> _PROBLEM DESCRIPTION_
Can you rewrite the records, from the line containing "The width and" through the last line inclusive, as a Markdown table with the columns Row and Line, numbering each nonblank line, skipping blank lines, and leaving out the pictures?
☆ ☆ ☆ ☆ ☆ ☆ ☆
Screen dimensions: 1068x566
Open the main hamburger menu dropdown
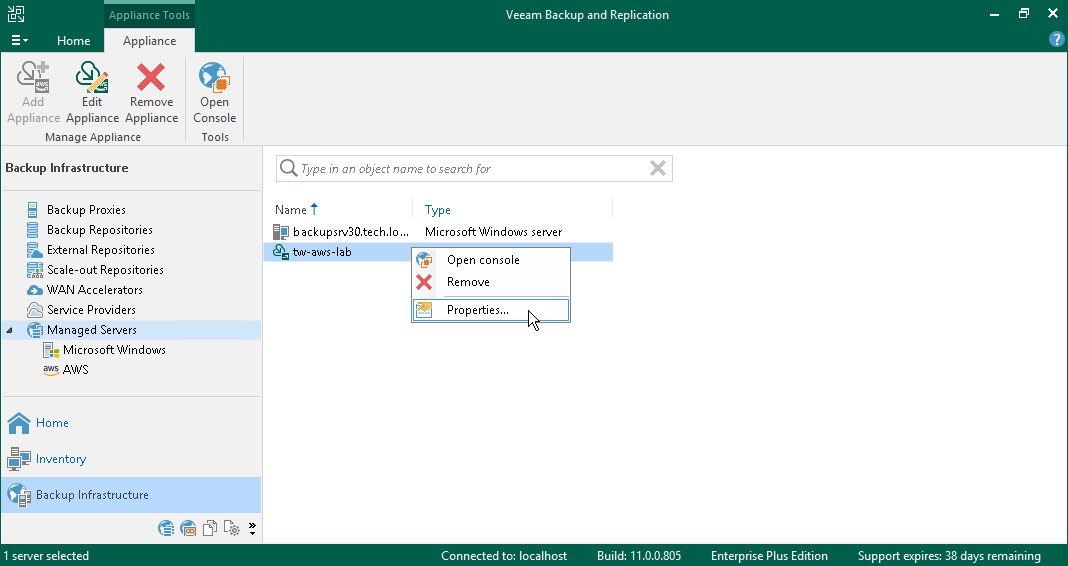click(x=19, y=41)

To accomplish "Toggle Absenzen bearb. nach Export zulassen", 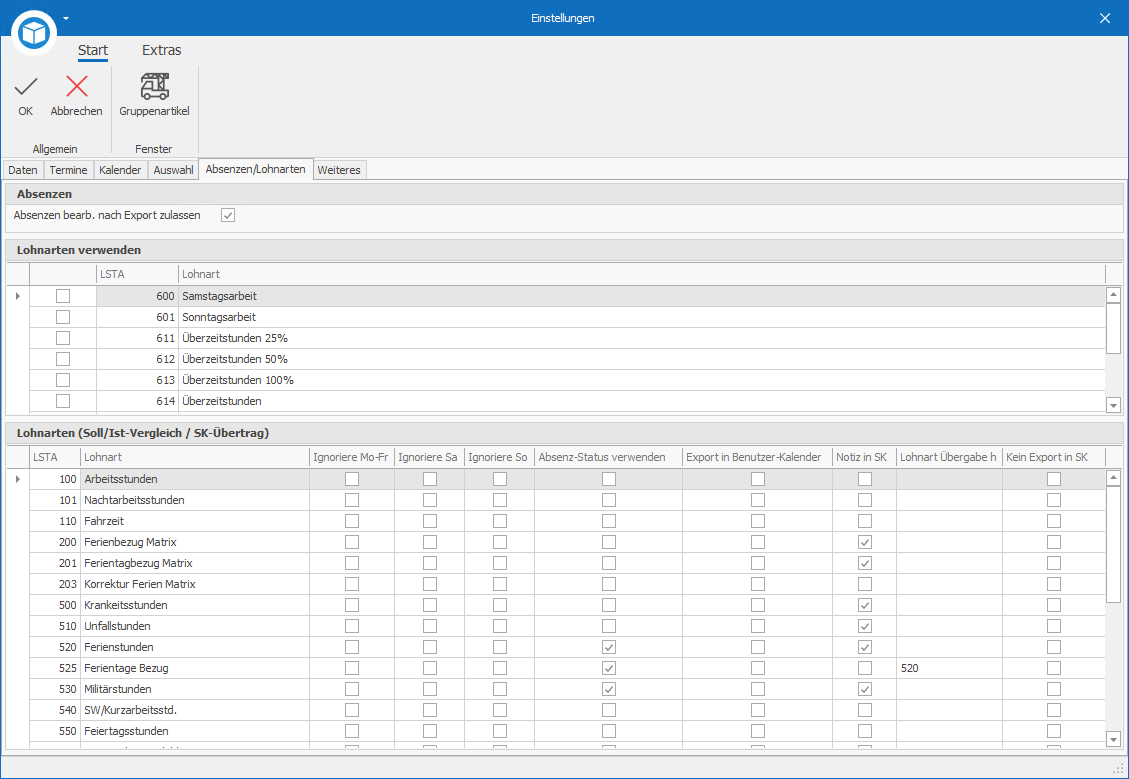I will [x=228, y=215].
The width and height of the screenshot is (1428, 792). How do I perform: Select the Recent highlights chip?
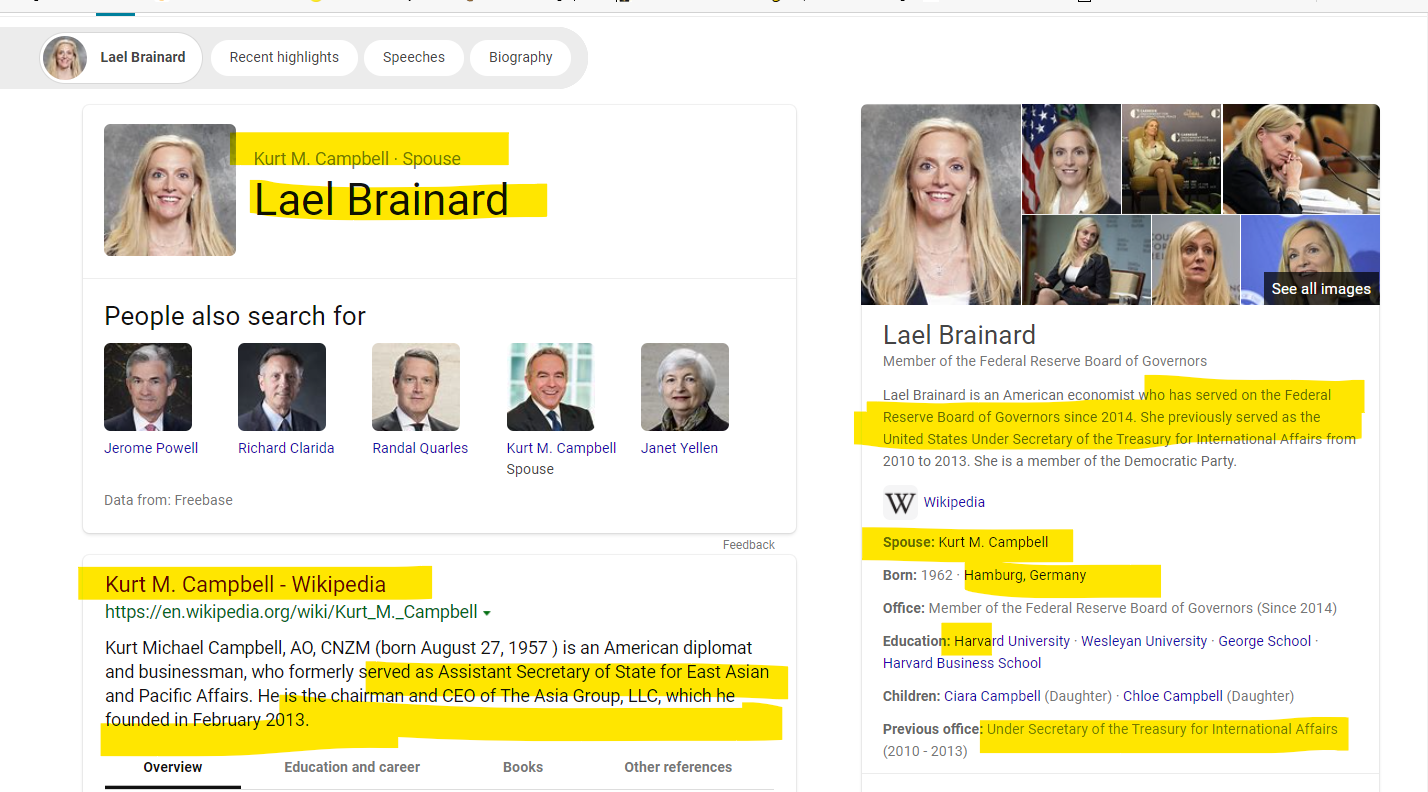(x=284, y=58)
☆ ☆ ☆ ☆ ☆ ☆ ☆
> _RESULT OF THE TASK_
| Row | Line |
|---|---|
| 1 | The width and height of the screenshot is (1428, 792). How do I perform: Select the Recent highlights chip? |
| 2 | (x=284, y=58) |